Variant-selective stereopure oligonucleotides protect against pathologies associated with C9orf72-repeat expansion in preclinical models

A large G(4)C(2)-repeat expansion in C9orf72 is the most common genetic cause of amyotrophic lateral sclerosis (ALS) and frontotemporal dementia (FTD). Neuronal degeneration associated with this expansion arises from a loss of C9orf72 protein, the accumulation of RNA foci, the expression of dipeptide repeat (DPR) proteins, or all these factors. We report the discovery of a new targeting sequence that is common to all C9orf72 transcripts but enables preferential knockdown of repeat-containing transcripts in multiple cellular models and C9BAC transgenic mice. We optimize stereopure oligonucleotides that act through this site, and we demonstrate that their preferential activity depends on both backbone stereochemistry and asymmetric wing design. In mice, stereopure oligonucleotides produce durable depletion of pathogenic signatures without disrupting protein expression. These oligonucleotides selectively protect motor neurons harboring C9orf72-expansion mutation from glutamate-induced toxicity.

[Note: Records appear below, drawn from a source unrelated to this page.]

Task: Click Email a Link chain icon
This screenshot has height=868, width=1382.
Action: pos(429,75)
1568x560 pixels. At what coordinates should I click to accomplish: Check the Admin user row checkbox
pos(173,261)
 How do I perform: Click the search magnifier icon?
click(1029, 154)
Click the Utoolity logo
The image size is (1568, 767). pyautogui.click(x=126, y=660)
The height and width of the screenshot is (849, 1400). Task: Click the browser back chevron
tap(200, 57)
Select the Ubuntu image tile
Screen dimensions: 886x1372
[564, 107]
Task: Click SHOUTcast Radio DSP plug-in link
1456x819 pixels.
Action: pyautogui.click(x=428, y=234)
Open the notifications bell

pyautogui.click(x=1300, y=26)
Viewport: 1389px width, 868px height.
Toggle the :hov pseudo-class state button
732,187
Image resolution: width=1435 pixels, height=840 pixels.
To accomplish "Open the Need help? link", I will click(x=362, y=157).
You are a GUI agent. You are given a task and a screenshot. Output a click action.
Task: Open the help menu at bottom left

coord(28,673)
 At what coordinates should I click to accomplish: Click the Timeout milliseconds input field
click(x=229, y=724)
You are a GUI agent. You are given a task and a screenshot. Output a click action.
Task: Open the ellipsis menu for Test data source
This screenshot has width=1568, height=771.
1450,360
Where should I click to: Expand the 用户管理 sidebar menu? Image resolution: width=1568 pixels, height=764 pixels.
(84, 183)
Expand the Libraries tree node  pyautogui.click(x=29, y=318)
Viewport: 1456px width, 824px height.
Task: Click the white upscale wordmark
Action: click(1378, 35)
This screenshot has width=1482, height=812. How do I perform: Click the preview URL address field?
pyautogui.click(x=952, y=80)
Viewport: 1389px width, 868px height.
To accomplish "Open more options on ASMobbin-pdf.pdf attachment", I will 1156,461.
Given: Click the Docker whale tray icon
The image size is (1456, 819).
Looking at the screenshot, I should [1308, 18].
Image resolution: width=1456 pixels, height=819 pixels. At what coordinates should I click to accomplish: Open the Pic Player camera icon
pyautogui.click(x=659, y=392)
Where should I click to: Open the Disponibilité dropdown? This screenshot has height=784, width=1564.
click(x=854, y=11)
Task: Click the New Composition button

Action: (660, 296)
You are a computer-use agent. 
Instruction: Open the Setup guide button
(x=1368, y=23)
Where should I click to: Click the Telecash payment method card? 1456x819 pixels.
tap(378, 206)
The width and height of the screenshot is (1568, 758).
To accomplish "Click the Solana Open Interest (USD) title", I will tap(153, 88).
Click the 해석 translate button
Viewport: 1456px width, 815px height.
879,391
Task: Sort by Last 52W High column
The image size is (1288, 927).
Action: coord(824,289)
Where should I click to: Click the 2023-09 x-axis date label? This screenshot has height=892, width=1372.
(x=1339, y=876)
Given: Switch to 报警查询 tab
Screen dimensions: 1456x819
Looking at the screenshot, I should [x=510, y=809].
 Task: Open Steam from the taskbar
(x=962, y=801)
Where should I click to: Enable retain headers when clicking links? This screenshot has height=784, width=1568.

We hypothesize that targeting C9orf72 with stereopure oligonucleotides may be a viable therapeutic approach for the treatment of C9orf72-associated neurodegenerative disorders.C9orf72 expansion mutations are the most common genetic cause of ALS and FTD, which have limited therapies. The authors generate stereopure oligonucleotides that selectively deplete expansion-containing transcripts and protect against expansion-associated pathologies in preclinical models.

Automated summary

C9orf72 expansion mutations, the common genetic cause of ALS and FTD, have limited treatment options. Scientists have developed stereopure oligonucleotides that selectively deplete expansion-containing transcripts and have shown efficacy in preclinical models.